WORK REQUIRED: Beneath this task are records; print exactly the stretch of them from the line with "The height and width of the screenshot is (784, 1530)." through the line with "Toggle the grid layout icon in Coronal header", both ends included.

Stored records:
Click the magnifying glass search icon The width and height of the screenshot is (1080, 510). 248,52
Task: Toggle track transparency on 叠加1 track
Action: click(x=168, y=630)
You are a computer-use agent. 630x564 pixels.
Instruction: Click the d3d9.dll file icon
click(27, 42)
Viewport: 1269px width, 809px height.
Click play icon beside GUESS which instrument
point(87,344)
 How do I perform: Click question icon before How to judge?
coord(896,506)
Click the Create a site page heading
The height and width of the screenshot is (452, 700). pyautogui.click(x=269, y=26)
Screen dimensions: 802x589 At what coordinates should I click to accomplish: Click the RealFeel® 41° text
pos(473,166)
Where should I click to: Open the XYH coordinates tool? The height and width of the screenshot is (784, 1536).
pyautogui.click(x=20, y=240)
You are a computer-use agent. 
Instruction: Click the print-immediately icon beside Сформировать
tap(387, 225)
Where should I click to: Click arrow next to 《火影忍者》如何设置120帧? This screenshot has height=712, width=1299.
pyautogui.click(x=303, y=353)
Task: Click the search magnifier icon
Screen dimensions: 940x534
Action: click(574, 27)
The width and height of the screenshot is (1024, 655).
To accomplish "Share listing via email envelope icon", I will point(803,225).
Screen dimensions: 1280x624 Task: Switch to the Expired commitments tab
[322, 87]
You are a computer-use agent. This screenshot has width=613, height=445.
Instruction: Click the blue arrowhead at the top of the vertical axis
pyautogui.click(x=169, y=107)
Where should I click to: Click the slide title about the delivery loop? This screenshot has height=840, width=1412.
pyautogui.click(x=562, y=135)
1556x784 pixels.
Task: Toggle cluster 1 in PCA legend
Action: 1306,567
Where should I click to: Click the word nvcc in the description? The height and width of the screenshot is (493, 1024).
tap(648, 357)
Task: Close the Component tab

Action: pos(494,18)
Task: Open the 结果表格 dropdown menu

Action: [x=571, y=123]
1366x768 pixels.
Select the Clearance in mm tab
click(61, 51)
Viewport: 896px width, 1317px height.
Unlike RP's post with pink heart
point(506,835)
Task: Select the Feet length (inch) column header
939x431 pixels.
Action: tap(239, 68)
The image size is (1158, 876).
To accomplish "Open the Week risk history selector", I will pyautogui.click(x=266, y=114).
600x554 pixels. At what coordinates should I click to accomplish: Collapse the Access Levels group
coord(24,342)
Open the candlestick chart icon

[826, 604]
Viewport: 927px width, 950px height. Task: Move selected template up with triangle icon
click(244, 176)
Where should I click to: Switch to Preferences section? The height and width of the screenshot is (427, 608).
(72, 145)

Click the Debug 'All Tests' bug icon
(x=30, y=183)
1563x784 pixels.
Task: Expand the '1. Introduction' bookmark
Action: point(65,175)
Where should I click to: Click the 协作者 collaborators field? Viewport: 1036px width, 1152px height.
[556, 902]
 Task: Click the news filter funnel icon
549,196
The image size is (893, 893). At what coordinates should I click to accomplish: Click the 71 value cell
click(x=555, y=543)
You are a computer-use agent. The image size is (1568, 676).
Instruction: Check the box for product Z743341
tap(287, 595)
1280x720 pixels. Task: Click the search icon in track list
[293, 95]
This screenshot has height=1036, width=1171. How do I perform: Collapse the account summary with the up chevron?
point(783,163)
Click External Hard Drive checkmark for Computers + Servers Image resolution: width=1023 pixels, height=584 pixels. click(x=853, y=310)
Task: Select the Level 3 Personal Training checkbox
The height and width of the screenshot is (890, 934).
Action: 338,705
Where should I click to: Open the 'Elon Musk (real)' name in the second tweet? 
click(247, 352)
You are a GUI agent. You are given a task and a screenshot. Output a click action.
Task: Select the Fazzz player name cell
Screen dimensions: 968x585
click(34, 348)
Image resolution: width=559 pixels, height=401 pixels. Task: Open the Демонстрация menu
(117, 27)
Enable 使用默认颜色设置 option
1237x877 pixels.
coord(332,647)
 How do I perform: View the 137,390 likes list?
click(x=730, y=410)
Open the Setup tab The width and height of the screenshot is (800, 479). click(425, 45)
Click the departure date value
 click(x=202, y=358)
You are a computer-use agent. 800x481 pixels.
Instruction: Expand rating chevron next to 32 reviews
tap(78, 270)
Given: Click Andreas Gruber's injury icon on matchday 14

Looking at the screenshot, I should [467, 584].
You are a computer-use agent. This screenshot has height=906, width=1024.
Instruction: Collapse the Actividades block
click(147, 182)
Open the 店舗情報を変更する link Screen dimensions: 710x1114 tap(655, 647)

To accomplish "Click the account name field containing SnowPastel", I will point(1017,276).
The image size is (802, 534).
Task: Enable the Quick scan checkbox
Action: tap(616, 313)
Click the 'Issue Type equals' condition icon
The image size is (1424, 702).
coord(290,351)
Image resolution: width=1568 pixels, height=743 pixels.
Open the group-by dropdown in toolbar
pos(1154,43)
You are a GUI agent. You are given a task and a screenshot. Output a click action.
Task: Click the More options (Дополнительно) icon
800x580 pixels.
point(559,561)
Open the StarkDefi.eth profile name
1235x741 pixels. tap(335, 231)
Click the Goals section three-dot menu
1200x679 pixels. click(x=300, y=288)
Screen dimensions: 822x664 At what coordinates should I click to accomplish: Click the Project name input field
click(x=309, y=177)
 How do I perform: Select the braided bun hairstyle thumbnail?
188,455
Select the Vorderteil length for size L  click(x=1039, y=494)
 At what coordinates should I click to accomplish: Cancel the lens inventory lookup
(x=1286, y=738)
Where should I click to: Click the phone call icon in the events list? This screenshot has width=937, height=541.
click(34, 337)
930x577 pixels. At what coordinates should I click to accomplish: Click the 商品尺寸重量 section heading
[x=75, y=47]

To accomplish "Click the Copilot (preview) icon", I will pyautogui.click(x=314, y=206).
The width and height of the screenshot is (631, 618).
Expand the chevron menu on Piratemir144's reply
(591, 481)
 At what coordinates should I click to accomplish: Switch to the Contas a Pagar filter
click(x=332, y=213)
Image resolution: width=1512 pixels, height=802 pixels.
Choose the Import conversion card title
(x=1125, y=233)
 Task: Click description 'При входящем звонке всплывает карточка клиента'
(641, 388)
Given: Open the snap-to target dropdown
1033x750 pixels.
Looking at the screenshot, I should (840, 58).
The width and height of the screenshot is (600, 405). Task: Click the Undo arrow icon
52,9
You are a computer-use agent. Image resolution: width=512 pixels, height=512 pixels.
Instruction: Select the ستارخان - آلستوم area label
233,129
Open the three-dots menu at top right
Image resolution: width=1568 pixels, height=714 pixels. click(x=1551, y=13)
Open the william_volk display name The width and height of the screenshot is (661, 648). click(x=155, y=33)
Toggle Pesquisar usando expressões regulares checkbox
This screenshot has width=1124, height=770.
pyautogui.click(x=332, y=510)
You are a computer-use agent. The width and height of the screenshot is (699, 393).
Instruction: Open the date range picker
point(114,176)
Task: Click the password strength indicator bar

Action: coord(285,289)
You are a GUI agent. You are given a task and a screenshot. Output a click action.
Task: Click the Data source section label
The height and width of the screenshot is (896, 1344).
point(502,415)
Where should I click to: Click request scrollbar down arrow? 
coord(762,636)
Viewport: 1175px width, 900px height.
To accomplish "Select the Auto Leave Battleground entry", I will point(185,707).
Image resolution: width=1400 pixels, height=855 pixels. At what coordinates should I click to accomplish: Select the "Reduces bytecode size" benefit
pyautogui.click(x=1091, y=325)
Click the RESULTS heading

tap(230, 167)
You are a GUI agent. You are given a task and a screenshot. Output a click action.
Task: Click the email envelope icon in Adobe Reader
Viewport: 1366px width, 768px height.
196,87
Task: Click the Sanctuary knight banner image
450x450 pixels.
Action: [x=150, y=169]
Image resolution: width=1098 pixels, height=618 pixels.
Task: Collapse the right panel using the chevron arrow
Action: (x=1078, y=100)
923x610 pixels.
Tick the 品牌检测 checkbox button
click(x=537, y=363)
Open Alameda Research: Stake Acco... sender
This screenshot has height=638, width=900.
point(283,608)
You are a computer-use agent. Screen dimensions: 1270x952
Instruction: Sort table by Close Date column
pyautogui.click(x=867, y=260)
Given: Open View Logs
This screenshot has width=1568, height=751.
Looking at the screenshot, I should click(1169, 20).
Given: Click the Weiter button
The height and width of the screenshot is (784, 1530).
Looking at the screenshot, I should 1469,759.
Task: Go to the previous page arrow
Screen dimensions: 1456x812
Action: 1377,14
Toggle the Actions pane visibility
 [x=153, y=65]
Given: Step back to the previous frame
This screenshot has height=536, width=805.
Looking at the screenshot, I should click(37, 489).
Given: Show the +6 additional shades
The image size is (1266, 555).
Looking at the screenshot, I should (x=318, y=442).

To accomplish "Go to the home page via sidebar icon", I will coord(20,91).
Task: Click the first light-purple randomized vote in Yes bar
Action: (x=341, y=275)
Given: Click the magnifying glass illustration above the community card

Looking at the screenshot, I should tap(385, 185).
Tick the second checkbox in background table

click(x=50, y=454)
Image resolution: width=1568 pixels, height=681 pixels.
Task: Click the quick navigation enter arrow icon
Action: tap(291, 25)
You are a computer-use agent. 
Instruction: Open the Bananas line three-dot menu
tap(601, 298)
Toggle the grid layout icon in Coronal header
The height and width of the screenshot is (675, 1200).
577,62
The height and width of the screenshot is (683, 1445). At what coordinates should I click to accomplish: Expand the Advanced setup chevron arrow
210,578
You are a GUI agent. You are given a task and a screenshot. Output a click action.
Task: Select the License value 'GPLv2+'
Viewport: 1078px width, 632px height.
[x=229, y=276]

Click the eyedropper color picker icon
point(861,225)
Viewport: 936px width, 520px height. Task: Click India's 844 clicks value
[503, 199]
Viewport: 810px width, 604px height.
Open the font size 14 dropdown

EXERCISE RESPONSE:
The height and width of the screenshot is (784, 1530).
Looking at the screenshot, I should 1469,759.
Task: Go to the previous page arrow
Screen dimensions: 1456x812
Action: 1377,14
Toggle the Actions pane visibility
 [x=153, y=65]
Given: Step back to the previous frame
This screenshot has height=536, width=805.
Looking at the screenshot, I should click(37, 489).
Given: Show the +6 additional shades
The image size is (1266, 555).
Looking at the screenshot, I should (x=318, y=442).

To accomplish "Go to the home page via sidebar icon", I will coord(20,91).
Task: Click the first light-purple randomized vote in Yes bar
Action: (x=341, y=275)
Given: Click the magnifying glass illustration above the community card

Looking at the screenshot, I should tap(385, 185).
Tick the second checkbox in background table

click(x=50, y=454)
Image resolution: width=1568 pixels, height=681 pixels.
Task: Click the quick navigation enter arrow icon
Action: tap(291, 25)
You are a computer-use agent. 
Instruction: Open the Bananas line three-dot menu
tap(601, 298)
Toggle the grid layout icon in Coronal header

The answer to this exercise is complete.